The W111 ‘Heckflosse’ or ‘Fintail’ was launched in 1959 as the first stage in the replacement of the popular ‘Ponton’ range. The new model was very much a thorough update of the existing platform but chief engineer Fritz Nallinger was instructed to give the car fashionable styling which echoed trends coming out of the Italian styling studios. In typical Mercedes form the fins which gave the car its nickname were subtle and also had a safety aspect, in that they allowed the driver to see the rear corner of the car in either the wing mirror or out the rear window. The W111 still had the traditional big Mercedes grille with the three pointed star on top, but the front end also boasted distinctive light units. First seen on the 1957 facelift of the 300SL, these ‘Lichteinheiten’ integrated head, side and indicator lamps behind a single lens. There was also a brand new cabin facia with a safety-padded dashboard and a controversial ‘all in one’ gauge cluster featuring a vertical strip speedometer.

Three models were offered, each with the 2.2-litre straight six engine in a higher state of tune – 220,220S and 220SE. Although they were extremely expensive (the 220SE cost 20 per cent more than a Jaguar Mark X), the Fintails were distinguished by their spacious cabins, excellent refinement and very high standard of engineering. Mercedes sold around 26,000 examples of the 220S each year, with the 220 and the 220SE selling around 10,000 each.

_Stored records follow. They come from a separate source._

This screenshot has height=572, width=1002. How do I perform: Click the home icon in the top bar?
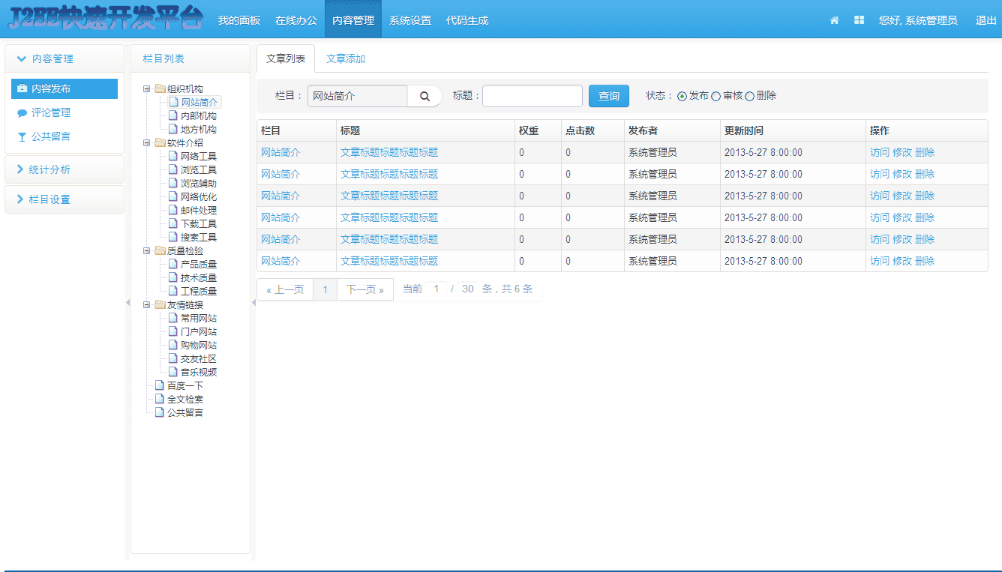tap(834, 20)
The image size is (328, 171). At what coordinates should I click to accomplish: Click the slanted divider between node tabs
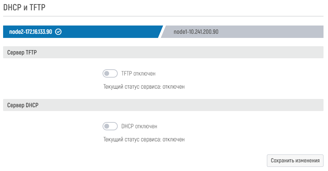click(x=161, y=32)
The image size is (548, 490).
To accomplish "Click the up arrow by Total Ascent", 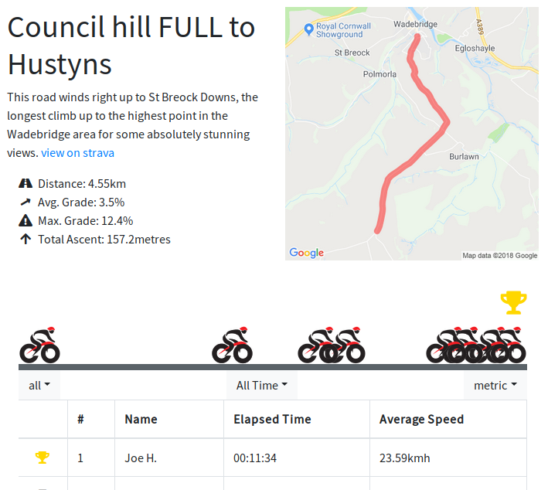I will pos(26,240).
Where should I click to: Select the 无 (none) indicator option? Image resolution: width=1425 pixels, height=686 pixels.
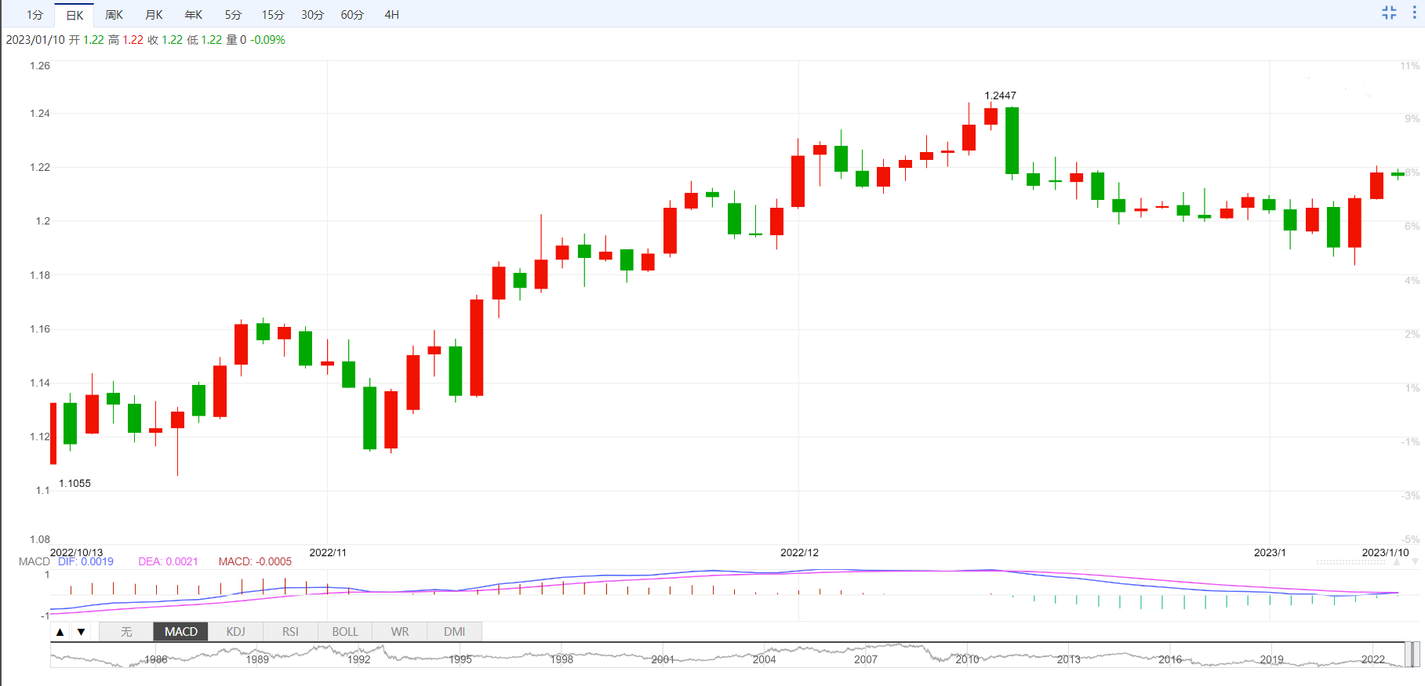[x=126, y=632]
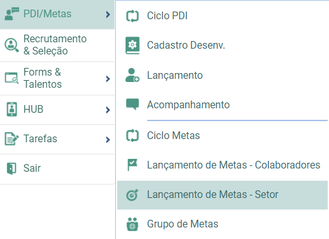
Task: Click the flag icon for Metas Colaboradores
Action: (x=132, y=165)
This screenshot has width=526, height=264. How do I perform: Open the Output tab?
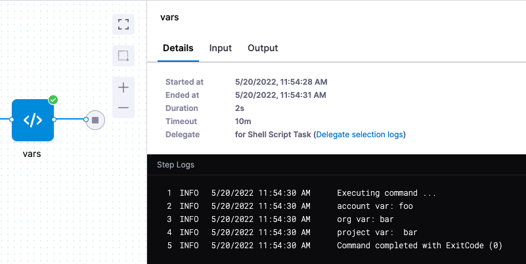(x=263, y=48)
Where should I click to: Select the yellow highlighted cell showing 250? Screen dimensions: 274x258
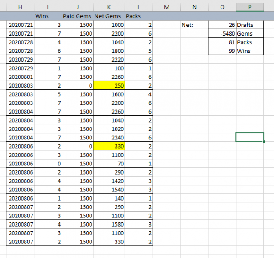108,85
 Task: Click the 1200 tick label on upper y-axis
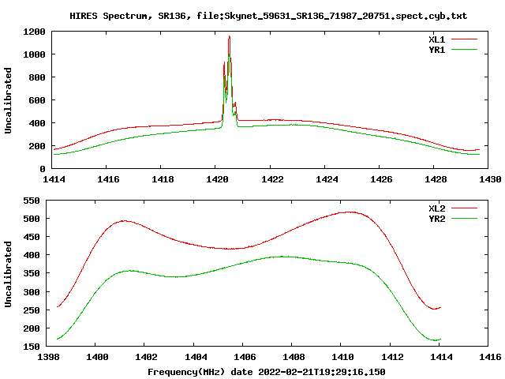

The addition of the basic four-cylinder W110 and luxurious W112 versions gave Mercedes significant economies of scale by reusing the same basic platform and running gear.

By 1965 the styling was already becoming dated and the current range was felt to be in need to a major update to remain competitive. The 220SE and W112 were replaced by the new upmarket W108 range. An enlarged engine created a revised midrange model, the 230S. There was also a basic 230 model but on the shorter-wheelbase W110 platform, leaving the 230S as the sole W111 saloon.

This served as a stopgap until a new medium Mercedes model, the W114 ‘Stroke Eight’, arrived in 1968. A total of 337,803 W111s had been built.


While the supply of mechanical parts for the W111 is excellent, the same does not apply to body panels and structural sections. The structure is also quite complicated so repairs can be extremely expensive, making the structural condition by far the most important thing to check. Despite their excellent material and build quality, even the youngest Fintail is now 50 years old and can be harbouring major corrosion.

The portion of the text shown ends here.